The Sequence Switch interlocking works through the rotation of the cams in response to point and route settings set on the control panel.  Depending on the cam position a series of electric contacts would either engage or disengage.  If the correct electrical path was present then a route would be locked and the signal displayed  At the time of its development it provided advanced NX capabilities with substantial savings in relay and wiring costs, however it never caught on due to it being offered by a telephone equipment company outside the usual signaling OEMs.

For those of you who can understand such things here are some regrettably low res scans of some circuit and interlocking diagrams for a sample STC SSI interlocking designed for British operation.

Layout and Interlocking, typical circuits

Circuit conventions and typical cam cutting

Sequence Switch positioning circuit

Sequence Switch restoring circuit

Sequence Switch lock out circuit

Typical point control and indication circuit

I'll wrap things up with a shot of the builder's plate so you can have your Moment of British Pride.

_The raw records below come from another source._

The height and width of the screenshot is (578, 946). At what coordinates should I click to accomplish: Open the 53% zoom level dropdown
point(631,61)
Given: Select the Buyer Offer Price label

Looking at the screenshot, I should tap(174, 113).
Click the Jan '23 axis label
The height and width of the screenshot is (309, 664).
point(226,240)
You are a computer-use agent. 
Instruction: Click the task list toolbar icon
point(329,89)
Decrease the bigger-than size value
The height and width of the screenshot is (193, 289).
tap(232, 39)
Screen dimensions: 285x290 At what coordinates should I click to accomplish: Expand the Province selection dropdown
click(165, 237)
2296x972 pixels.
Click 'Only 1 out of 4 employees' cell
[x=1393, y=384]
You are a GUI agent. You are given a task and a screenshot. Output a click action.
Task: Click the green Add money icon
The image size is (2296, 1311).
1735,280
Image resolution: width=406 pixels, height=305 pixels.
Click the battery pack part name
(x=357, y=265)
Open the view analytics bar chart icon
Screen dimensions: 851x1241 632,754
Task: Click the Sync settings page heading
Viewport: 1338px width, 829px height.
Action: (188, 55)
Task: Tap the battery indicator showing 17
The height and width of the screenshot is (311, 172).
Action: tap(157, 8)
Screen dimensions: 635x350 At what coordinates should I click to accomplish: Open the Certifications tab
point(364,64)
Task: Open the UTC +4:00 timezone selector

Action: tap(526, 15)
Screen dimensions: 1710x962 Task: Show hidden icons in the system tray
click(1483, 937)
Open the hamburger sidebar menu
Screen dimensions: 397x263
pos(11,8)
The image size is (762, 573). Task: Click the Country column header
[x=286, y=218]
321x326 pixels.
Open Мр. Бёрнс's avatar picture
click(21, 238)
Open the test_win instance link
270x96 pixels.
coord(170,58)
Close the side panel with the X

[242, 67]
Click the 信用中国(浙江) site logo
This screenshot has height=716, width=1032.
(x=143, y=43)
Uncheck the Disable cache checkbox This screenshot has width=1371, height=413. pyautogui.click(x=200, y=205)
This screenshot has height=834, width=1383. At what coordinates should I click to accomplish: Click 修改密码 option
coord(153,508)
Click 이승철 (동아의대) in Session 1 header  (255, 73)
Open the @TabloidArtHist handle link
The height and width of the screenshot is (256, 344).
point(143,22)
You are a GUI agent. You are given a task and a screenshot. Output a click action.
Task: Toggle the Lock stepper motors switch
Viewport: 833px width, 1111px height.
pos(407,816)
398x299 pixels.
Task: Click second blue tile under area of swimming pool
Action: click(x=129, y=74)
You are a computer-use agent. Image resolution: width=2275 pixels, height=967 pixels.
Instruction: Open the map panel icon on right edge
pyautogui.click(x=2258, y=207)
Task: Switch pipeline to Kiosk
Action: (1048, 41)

Well that's all I have.  It's a shame that this tower had to finally meet its end, but we should all be amazed that it lasted so far into the 21st century.  Let's hope that all of this unique equipment made it into some form of preservation instead of a dumpster or the scrapyard.


  1. "Slow line" = "Suburban Line" or "Dummy Line" as "Dummy" was Rock Island slang for the commuter trains to suburbia.
    "Fast Line" = "Main Line."

    There was a nice article about Gresham in the August, 1953, issue of Railway Signaling and Communications.

    Tom Wargin
    extra board towerman at Gresham, 1960-1963

  2. Might I respectfully ask for the source of the info that the panels at Tollerton and Pilmoor in the UK were also sequence switch interlockings? The two at Doncaster certainly were; I suspect that Tollerton and Pilmoor were conventional relay interlockings, although with control panels that strongly resembled Gresham and Doncaster. Many thanks and best wishes! Neil

    1. Probably a reply when I posted this on the forum. I don't know about those places to make it up XD

  3. No problem, that would explain it. To cross-check I even got a copy of the ST&C history (called Power of Speech A History of Standard Telephones & Cables 1883-1983) but that was 99% telephones so no help. Some old timers who remembered the Tollerton installation were pretty sure there had been no sequence switches. But, together with Pilmoor, it WAS ST&C. I will follow up a couple of leads at the National Rly Museum in York.

    1. Let me know what you find and I'll update the post as necessary.